Looking to buy 1,000 gram insulated neoprene waders. Any input would be great. Thanks.


----------



## striped1 (Aug 17, 2005)

cabela's, the "titanium" ones on the back of the waterfowl catalog. I have them. They have the same features as the lacrosse and columbia high end ones just $50.00 less.


----------



## Wld Fowl (May 29, 2006)

Cabelas Waterfowler 1200Ti. I just bought a pair and man they are great. They come with a hand warmer that holds shells and has 4 pockets.

Ryan


----------



## Bandcollector02 (Oct 4, 2005)

During the last week of the season this year my waders sprung a rather large leak. I am really considering trying the Cabela's "Ultimate Waders". They really have talked them up over the last couple of years and that armor flex shell is supposed to be pretty tough. I beleive they come in 1000 gram thinsulate.


----------



## goosegrinder (Mar 4, 2005)

Armor Flex isn't that tough. Yes,tougher than just neoprene but you still need to be careful. I've been wearing them for the last 5 years and really like them,but they're not rip proof with Armor Flex. :wink: 

Alex


----------



## jpm49878 (Oct 29, 2006)

Gander Mountain Guide Series is a good wader. I got a pair for free, and they never let me down.


----------



## usmarine0352 (Nov 26, 2005)

Cabela's has some great waders.....and I've had to return 3 pairs.....no problems at all. They asked if I wanted my money back or a new pair of waders. Can't say no to that.

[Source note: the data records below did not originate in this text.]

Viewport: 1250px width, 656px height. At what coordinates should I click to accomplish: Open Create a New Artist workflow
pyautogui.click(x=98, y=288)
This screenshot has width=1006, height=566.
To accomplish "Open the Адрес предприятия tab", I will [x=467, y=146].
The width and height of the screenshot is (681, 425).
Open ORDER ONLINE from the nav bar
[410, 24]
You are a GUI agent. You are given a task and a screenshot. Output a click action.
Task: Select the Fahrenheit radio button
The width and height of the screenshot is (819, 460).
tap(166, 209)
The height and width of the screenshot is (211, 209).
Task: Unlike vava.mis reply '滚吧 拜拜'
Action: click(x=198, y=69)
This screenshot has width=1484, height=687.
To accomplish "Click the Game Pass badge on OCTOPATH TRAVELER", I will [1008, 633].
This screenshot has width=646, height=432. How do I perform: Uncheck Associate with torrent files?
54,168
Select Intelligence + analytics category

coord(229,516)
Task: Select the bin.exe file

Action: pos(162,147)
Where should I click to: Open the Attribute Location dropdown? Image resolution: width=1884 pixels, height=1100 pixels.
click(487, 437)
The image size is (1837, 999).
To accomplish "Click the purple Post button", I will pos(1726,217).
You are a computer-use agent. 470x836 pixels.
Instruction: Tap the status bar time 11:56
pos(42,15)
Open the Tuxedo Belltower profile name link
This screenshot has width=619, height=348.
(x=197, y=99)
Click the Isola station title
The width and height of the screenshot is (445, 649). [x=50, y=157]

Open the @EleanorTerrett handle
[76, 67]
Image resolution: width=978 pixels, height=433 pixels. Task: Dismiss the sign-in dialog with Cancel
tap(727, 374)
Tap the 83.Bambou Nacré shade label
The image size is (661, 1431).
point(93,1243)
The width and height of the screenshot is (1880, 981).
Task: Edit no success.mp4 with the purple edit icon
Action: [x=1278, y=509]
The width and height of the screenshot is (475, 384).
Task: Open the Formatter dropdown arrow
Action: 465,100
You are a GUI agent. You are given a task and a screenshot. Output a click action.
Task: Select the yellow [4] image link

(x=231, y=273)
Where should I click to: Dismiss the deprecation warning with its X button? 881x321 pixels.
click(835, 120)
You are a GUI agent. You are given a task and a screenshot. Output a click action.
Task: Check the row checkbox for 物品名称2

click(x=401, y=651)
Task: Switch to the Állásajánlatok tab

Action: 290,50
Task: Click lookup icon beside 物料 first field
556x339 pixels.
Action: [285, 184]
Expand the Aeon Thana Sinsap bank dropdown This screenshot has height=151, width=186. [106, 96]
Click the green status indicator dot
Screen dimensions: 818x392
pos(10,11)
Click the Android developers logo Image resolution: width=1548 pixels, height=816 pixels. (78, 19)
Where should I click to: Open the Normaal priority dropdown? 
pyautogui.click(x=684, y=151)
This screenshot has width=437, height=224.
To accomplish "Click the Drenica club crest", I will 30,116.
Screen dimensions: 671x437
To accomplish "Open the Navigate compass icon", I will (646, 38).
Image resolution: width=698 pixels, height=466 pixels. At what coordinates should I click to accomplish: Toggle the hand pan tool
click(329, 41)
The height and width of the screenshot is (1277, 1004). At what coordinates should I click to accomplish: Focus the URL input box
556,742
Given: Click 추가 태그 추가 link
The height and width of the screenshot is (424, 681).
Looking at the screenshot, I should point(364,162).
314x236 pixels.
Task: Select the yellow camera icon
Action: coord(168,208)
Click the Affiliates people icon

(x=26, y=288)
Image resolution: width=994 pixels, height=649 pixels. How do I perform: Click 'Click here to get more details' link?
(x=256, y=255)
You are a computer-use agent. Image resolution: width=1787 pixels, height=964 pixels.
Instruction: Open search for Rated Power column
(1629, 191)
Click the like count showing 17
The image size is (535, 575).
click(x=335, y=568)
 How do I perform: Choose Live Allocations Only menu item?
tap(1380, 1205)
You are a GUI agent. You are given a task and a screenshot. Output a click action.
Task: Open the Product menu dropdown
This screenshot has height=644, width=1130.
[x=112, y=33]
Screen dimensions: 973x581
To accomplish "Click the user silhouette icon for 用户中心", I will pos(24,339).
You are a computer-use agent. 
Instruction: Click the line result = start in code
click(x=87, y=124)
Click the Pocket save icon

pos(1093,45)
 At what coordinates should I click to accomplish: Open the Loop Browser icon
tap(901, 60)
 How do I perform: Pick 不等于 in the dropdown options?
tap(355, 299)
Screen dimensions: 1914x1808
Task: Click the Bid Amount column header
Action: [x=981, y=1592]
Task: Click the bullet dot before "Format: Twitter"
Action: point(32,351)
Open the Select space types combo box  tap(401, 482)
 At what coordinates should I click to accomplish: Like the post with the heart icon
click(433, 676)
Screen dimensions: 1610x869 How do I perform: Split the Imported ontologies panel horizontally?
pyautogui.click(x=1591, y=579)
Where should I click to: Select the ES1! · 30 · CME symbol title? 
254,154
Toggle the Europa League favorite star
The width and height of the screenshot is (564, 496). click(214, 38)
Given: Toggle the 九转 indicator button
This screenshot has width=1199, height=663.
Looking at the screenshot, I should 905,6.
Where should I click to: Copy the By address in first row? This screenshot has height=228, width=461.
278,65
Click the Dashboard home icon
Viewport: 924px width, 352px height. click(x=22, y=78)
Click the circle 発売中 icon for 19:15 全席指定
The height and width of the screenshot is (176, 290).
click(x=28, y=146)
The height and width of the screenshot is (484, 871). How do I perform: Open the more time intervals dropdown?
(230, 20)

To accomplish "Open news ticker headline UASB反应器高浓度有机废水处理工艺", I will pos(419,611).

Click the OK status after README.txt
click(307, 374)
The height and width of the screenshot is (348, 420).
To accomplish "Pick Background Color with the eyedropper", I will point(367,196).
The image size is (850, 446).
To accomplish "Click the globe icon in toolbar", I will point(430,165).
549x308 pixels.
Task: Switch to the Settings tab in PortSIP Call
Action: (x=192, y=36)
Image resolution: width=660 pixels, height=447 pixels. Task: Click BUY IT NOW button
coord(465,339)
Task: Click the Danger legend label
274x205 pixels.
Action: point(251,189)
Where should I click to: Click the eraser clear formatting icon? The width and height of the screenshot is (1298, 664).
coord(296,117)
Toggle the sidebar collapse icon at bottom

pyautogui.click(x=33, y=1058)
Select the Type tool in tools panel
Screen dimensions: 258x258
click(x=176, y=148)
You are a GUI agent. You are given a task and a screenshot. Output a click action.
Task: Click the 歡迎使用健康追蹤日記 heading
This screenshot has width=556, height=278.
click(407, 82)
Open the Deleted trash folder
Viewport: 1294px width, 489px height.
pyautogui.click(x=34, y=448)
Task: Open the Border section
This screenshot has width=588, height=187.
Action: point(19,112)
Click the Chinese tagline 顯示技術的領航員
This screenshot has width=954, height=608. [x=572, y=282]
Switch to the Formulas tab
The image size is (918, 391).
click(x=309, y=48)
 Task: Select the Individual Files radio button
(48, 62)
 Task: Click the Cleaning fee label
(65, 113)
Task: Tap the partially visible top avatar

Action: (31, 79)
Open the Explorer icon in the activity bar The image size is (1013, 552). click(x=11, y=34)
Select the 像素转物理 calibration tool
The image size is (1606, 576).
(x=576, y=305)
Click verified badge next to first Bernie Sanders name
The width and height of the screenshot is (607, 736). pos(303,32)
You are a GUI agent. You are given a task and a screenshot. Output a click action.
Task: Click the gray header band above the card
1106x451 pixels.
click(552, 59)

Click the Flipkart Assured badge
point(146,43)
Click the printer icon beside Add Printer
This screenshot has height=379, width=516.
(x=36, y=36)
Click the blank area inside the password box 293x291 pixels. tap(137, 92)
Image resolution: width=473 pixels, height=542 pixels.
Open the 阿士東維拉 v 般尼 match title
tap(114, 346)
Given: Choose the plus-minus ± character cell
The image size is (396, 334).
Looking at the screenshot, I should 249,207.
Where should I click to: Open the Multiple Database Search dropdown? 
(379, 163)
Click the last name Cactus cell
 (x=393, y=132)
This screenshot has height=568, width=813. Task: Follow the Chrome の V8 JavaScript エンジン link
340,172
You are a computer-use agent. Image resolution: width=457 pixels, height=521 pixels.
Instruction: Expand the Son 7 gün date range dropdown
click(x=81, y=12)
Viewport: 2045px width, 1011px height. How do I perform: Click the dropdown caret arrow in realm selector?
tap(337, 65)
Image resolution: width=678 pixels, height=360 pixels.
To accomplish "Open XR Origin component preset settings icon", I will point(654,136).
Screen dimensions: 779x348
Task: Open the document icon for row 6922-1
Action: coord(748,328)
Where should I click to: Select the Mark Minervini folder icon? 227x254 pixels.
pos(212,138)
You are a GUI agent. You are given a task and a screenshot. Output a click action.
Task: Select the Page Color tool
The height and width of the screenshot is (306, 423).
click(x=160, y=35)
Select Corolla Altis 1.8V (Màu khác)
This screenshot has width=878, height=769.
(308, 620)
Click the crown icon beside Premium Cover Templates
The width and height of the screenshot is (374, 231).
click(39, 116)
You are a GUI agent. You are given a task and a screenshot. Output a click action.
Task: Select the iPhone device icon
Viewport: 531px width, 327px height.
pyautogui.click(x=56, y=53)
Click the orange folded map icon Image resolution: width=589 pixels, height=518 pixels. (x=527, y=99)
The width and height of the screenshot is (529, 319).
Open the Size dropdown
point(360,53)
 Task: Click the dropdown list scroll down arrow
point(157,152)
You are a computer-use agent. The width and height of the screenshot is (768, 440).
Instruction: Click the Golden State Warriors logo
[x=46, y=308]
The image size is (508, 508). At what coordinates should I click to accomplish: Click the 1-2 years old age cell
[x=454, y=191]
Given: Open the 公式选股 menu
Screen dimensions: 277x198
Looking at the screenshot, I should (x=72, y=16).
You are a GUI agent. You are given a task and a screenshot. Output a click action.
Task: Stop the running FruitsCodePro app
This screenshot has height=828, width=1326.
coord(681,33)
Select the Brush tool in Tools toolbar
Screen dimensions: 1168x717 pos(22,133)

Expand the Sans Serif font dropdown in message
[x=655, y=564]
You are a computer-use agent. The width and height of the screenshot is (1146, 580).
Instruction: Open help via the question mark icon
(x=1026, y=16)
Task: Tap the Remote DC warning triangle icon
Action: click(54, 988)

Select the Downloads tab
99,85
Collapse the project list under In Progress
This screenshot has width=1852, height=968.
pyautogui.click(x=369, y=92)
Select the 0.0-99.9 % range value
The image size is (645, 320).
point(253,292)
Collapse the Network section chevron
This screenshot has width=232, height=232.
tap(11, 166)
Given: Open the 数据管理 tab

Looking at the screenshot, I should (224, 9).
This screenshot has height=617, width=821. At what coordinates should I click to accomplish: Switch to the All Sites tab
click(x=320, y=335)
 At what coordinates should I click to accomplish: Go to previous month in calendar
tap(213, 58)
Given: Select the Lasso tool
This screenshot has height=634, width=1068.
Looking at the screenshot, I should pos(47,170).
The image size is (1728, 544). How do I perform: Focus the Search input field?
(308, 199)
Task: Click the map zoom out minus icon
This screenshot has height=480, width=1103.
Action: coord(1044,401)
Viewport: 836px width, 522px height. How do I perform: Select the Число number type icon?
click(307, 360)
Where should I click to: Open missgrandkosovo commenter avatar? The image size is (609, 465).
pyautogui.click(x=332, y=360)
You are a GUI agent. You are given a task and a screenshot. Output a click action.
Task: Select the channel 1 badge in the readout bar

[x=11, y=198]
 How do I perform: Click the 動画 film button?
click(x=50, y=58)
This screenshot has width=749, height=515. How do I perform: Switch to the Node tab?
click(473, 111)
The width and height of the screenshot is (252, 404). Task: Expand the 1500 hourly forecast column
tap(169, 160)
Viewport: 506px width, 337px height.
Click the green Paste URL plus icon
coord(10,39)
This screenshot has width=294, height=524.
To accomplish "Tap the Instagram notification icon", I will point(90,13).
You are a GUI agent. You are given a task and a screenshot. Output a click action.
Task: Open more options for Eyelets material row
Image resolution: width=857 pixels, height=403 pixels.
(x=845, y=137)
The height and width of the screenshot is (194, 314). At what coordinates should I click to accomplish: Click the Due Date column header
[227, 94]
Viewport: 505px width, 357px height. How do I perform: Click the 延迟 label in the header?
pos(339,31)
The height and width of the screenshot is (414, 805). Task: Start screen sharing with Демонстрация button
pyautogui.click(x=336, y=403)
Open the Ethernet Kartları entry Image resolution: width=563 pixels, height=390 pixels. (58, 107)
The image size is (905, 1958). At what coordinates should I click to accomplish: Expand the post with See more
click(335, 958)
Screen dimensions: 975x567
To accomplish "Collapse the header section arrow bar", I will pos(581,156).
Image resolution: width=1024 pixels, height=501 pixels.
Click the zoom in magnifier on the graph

I owned the Cabela's 3 pairs of Cabelas Waders:

1.) Ultimate Waders

2.) Supermag (now being discontinued from Cabelas.)

3.) TI Titanium Waders.

What I have to say about the Cabelas's waders is this:

1.) Ultimate's - Nice, but not warm enough, and no shell loops or handwarmers.

2.) Supermag's - Best Cabela's Wader's I've had, but no handwarmers.

3.) TI Titanum - Best EQUIPPED Waders.....almost perfect. Detatchable handwarmer, shell loops, D clips. But definitely not Warm enough. The Titanium Interior doesn't do much if you ask me.

IF I am correct, Cabela's wader's are made by Hodgeman/Lacrosse and this company also makes waders for Columbia. The Armor Flex and other names for it are all good. Plain o'l neoprene can get holed pretty easily.

I bought a pair of Columbia Quad 1600 Waders and added an Avery Handwarmer to the front. Perfect. Basically it's a warmer Cabela's TI Titanium Wader. Very happy, used them one season. (They also make them in sizes down to 6, I think.)

Good luck.

:sniper:


----------



## Bandcollector02 (Oct 4, 2005)

I've had a pair of Gander Mountain Guide Series for about 5 years now. I do have to say they have been good waders. They are 5 mm with 600 gram thinsulate and have the velcro straps which I think is the only way to go. No problems until the last weekend of duck hunting this year when the left boot cracked and sprung a rather large leak. I'm definately going to try a pair of Cabela's waders next. Either the Ultamite or Titanium series.


----------



## usmarine0352 (Nov 26, 2005)

I've never liked velcro, b/c my Cabela's Ultimate waders had a velcro and after one year the velcor "died" or whatever they call it and wouldn't stick together anymore.

When I brought them back, the guy said that it happens.

I do like how my Columbia Quad waders have velcro AND buckles. That way when I undue my snaps, the shoulder straps still swing down and stay connected.

:sniper:


----------